■ **EJERCICIO BREVE**
Reproduce el listado completo sustituyendo "GUI agent" por "UI agent" en cada aparición y sin modificar nada más.

Fragmento de un archivo de datos:

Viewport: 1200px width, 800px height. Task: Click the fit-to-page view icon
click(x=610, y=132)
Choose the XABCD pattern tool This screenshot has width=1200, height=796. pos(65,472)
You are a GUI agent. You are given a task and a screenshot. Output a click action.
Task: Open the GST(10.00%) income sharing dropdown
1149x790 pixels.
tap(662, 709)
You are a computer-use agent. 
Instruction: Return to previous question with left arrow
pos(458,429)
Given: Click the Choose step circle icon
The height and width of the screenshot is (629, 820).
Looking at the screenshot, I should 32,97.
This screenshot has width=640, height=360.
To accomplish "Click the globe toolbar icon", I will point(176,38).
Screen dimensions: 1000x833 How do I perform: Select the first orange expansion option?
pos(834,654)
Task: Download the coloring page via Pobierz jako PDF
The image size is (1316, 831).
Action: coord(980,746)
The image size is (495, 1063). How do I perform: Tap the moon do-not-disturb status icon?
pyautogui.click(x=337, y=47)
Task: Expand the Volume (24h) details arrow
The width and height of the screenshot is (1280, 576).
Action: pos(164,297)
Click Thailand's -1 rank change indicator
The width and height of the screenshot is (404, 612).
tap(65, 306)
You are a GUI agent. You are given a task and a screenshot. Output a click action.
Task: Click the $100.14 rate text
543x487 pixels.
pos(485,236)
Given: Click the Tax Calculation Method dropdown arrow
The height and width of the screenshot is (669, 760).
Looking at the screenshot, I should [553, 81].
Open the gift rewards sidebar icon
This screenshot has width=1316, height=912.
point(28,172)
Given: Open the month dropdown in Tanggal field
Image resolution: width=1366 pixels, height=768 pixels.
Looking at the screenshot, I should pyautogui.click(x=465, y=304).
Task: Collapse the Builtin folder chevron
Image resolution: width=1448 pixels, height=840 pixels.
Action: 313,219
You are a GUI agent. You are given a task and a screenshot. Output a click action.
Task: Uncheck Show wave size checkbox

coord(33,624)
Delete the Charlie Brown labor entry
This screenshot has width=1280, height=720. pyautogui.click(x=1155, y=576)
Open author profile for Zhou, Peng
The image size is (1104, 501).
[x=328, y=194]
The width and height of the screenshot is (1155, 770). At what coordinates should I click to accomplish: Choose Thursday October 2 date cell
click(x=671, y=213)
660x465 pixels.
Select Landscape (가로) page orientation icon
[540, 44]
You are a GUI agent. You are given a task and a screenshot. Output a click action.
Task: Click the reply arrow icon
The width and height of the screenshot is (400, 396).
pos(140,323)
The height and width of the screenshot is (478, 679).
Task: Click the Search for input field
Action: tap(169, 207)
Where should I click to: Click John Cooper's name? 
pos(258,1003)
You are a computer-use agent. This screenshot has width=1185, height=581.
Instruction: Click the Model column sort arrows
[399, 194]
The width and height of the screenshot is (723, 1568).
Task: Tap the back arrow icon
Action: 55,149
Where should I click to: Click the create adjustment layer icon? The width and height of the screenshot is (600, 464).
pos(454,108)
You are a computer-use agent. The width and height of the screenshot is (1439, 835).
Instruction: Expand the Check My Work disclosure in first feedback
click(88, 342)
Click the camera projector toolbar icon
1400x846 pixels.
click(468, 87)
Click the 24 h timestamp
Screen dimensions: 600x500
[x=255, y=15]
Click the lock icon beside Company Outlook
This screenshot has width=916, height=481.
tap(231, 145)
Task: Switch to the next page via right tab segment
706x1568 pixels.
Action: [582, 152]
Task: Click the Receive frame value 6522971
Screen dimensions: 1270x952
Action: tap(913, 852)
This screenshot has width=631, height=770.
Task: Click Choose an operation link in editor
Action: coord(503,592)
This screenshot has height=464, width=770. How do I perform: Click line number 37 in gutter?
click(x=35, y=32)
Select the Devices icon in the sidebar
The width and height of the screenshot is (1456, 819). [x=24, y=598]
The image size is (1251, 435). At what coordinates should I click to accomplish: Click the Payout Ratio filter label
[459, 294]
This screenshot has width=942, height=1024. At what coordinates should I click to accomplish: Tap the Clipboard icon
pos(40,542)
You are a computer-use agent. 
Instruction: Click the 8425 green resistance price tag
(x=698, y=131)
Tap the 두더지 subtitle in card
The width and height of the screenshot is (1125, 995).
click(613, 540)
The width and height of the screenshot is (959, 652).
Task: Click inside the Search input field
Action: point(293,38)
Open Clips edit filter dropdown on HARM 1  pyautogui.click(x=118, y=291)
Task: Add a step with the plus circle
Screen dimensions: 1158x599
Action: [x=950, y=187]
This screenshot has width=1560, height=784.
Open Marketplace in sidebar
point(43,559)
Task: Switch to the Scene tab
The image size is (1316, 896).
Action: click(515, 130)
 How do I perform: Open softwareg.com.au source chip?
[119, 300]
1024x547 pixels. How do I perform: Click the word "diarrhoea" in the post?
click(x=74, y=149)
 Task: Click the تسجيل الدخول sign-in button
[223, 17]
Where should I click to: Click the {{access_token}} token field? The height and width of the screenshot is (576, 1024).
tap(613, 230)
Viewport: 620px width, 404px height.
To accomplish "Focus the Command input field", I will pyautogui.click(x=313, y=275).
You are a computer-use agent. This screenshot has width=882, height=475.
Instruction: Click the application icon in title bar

■ **SOLUCIÓN PROPUESTA**
Viewport: 1200px width, 800px height. Task: Click the fit-to-page view icon
click(x=610, y=132)
Choose the XABCD pattern tool This screenshot has width=1200, height=796. pos(65,472)
You are a UI agent. You are given a task and a screenshot. Output a click action.
Task: Open the GST(10.00%) income sharing dropdown
1149x790 pixels.
tap(662, 709)
You are a computer-use agent. 
Instruction: Return to previous question with left arrow
pos(458,429)
Given: Click the Choose step circle icon
The height and width of the screenshot is (629, 820).
Looking at the screenshot, I should 32,97.
This screenshot has width=640, height=360.
To accomplish "Click the globe toolbar icon", I will point(176,38).
Screen dimensions: 1000x833 How do I perform: Select the first orange expansion option?
pos(834,654)
Task: Download the coloring page via Pobierz jako PDF
The image size is (1316, 831).
Action: coord(980,746)
The image size is (495, 1063). How do I perform: Tap the moon do-not-disturb status icon?
pyautogui.click(x=337, y=47)
Task: Expand the Volume (24h) details arrow
The width and height of the screenshot is (1280, 576).
Action: pos(164,297)
Click Thailand's -1 rank change indicator
The width and height of the screenshot is (404, 612).
tap(65, 306)
You are a UI agent. You are given a task and a screenshot. Output a click action.
Task: Click the $100.14 rate text
543x487 pixels.
pos(485,236)
Given: Click the Tax Calculation Method dropdown arrow
The height and width of the screenshot is (669, 760).
Looking at the screenshot, I should [553, 81].
Open the gift rewards sidebar icon
This screenshot has width=1316, height=912.
point(28,172)
Given: Open the month dropdown in Tanggal field
Image resolution: width=1366 pixels, height=768 pixels.
Looking at the screenshot, I should pyautogui.click(x=465, y=304).
Task: Collapse the Builtin folder chevron
Image resolution: width=1448 pixels, height=840 pixels.
Action: 313,219
You are a UI agent. You are given a task and a screenshot. Output a click action.
Task: Uncheck Show wave size checkbox

coord(33,624)
Delete the Charlie Brown labor entry
This screenshot has width=1280, height=720. pyautogui.click(x=1155, y=576)
Open author profile for Zhou, Peng
The image size is (1104, 501).
[x=328, y=194]
The width and height of the screenshot is (1155, 770). At what coordinates should I click to accomplish: Choose Thursday October 2 date cell
click(x=671, y=213)
660x465 pixels.
Select Landscape (가로) page orientation icon
[540, 44]
You are a UI agent. You are given a task and a screenshot. Output a click action.
Task: Click the reply arrow icon
The width and height of the screenshot is (400, 396).
pos(140,323)
The height and width of the screenshot is (478, 679).
Task: Click the Search for input field
Action: tap(169, 207)
Where should I click to: Click John Cooper's name? 
pos(258,1003)
You are a computer-use agent. This screenshot has width=1185, height=581.
Instruction: Click the Model column sort arrows
[399, 194]
The width and height of the screenshot is (723, 1568).
Task: Tap the back arrow icon
Action: 55,149
Where should I click to: Click the create adjustment layer icon? The width and height of the screenshot is (600, 464).
pos(454,108)
You are a computer-use agent. The width and height of the screenshot is (1439, 835).
Instruction: Expand the Check My Work disclosure in first feedback
click(88, 342)
Click the camera projector toolbar icon
1400x846 pixels.
click(468, 87)
Click the 24 h timestamp
Screen dimensions: 600x500
[x=255, y=15]
Click the lock icon beside Company Outlook
This screenshot has width=916, height=481.
tap(231, 145)
Task: Switch to the next page via right tab segment
706x1568 pixels.
Action: [582, 152]
Task: Click the Receive frame value 6522971
Screen dimensions: 1270x952
Action: tap(913, 852)
This screenshot has width=631, height=770.
Task: Click Choose an operation link in editor
Action: coord(503,592)
This screenshot has height=464, width=770. How do I perform: Click line number 37 in gutter?
click(x=35, y=32)
Select the Devices icon in the sidebar
The width and height of the screenshot is (1456, 819). [x=24, y=598]
The image size is (1251, 435). At what coordinates should I click to accomplish: Click the Payout Ratio filter label
[459, 294]
This screenshot has width=942, height=1024. At what coordinates should I click to accomplish: Tap the Clipboard icon
pos(40,542)
You are a computer-use agent. 
Instruction: Click the 8425 green resistance price tag
(x=698, y=131)
Tap the 두더지 subtitle in card
The width and height of the screenshot is (1125, 995).
click(613, 540)
The width and height of the screenshot is (959, 652).
Task: Click inside the Search input field
Action: point(293,38)
Open Clips edit filter dropdown on HARM 1  pyautogui.click(x=118, y=291)
Task: Add a step with the plus circle
Screen dimensions: 1158x599
Action: [x=950, y=187]
This screenshot has width=1560, height=784.
Open Marketplace in sidebar
point(43,559)
Task: Switch to the Scene tab
The image size is (1316, 896).
Action: click(515, 130)
 How do I perform: Open softwareg.com.au source chip?
[119, 300]
1024x547 pixels. How do I perform: Click the word "diarrhoea" in the post?
click(x=74, y=149)
 Task: Click the تسجيل الدخول sign-in button
[223, 17]
Where should I click to: Click the {{access_token}} token field? The height and width of the screenshot is (576, 1024).
tap(613, 230)
Viewport: 620px width, 404px height.
To accomplish "Focus the Command input field", I will pyautogui.click(x=313, y=275).
You are a computer-use agent. This screenshot has width=882, height=475.
Instruction: Click the application icon in title bar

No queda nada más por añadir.